Com base em tais preocupações, o autor Ari Alves de Oliveira Filho obteve o título de doutor em Direito pela Universidade de Santos com a tese intitulada “Crítica ao sistema de comando e controle do agrotóxico no brasil: uma nova perspectiva à luz do tratado de aarhus”, a qual chega ao público em forma de livro.

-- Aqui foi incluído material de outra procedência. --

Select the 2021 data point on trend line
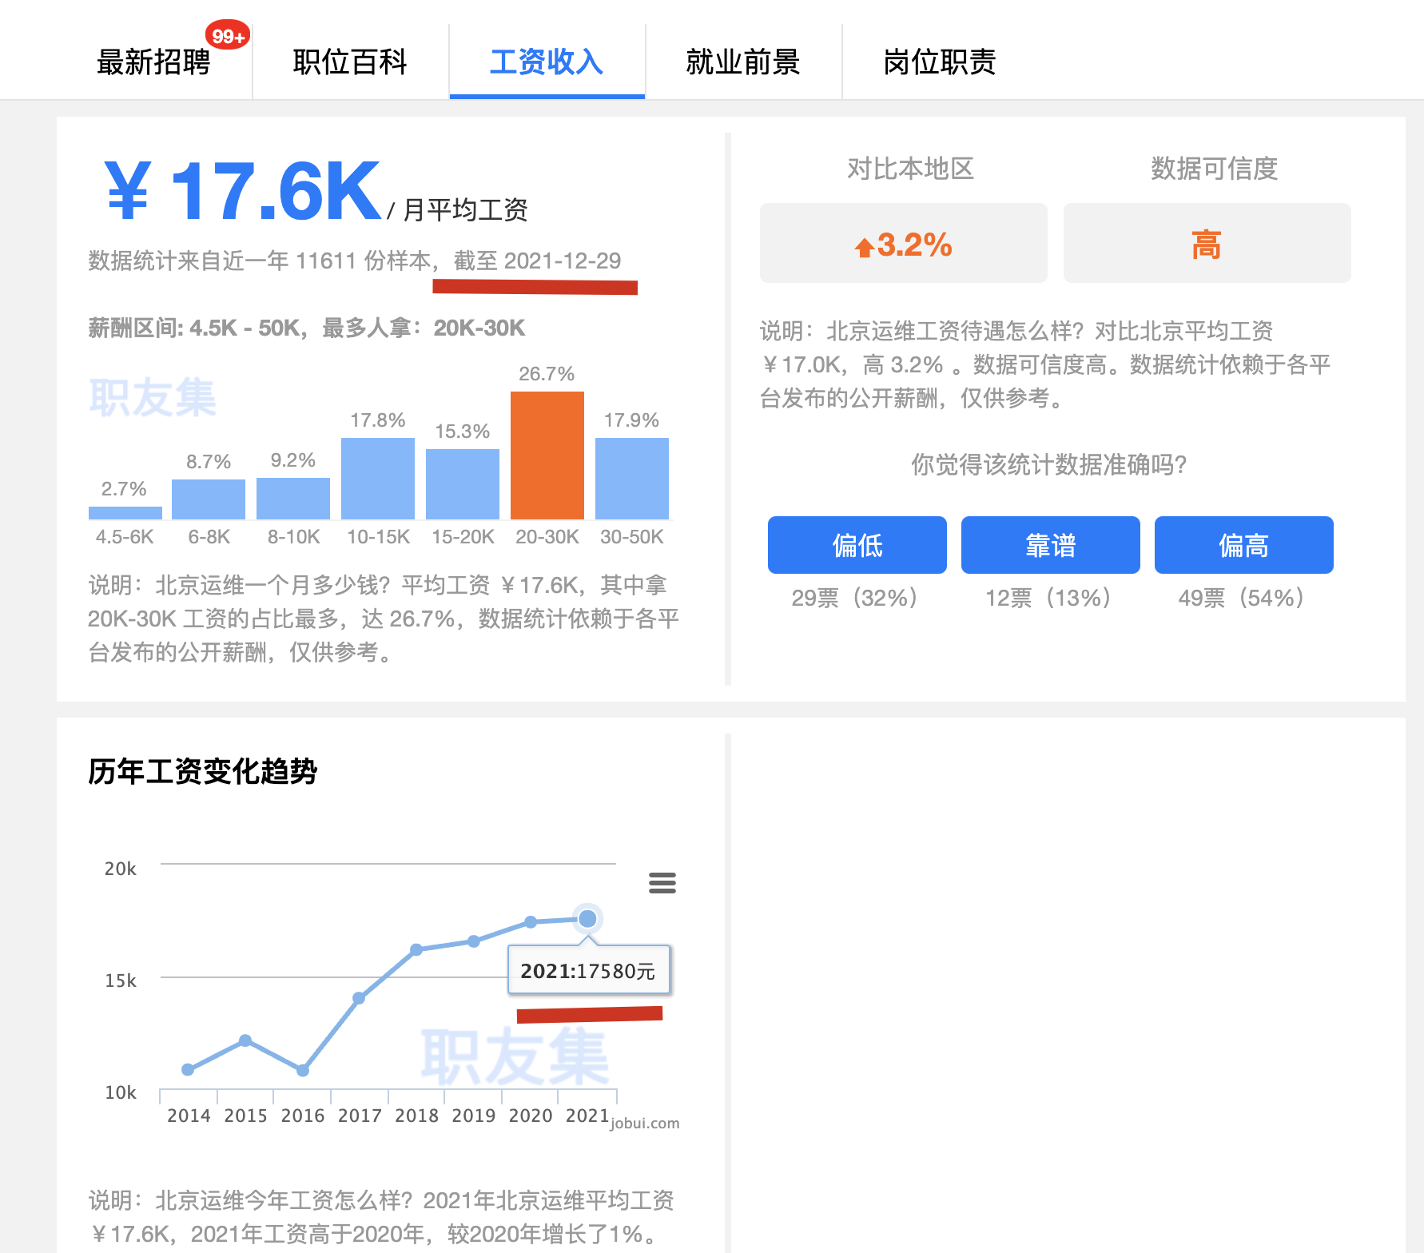The height and width of the screenshot is (1253, 1424). 587,919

O autor, que é advogado e professor, faz uma revisão do sistema de comando e controle do agrotóxico no Brasil, especialmente pela ausência de participação democrática e pela necessidade de um maior acesso à informação ambiental por parte da sociedade, empregando como parâmetro de análise o Tratado de Aarhus, bem como os avanços proporcionados, na Comunidade Europeia, com a implementação do Princípio da Informação, culminando com a necessidade de mudança do Sistema de Registro do Agrotóxico no Brasil, sugerindo a possibilidade de utilização da estrutura já consolidada dos Comitês de Bacias Hidrográficas e de seus instrumentos para propiciar transparência, publicidade e, sobretudo, informação, à sociedade, mecanismos essenciais a uma política ambiental adequada à dimensão dos riscos de contaminação por agrotóxicos.

Temos certeza que a referida obra se constituirá como  uma referência na área ambiental e fará parte do acervo de todos aqueles que atuam nessa área do direito.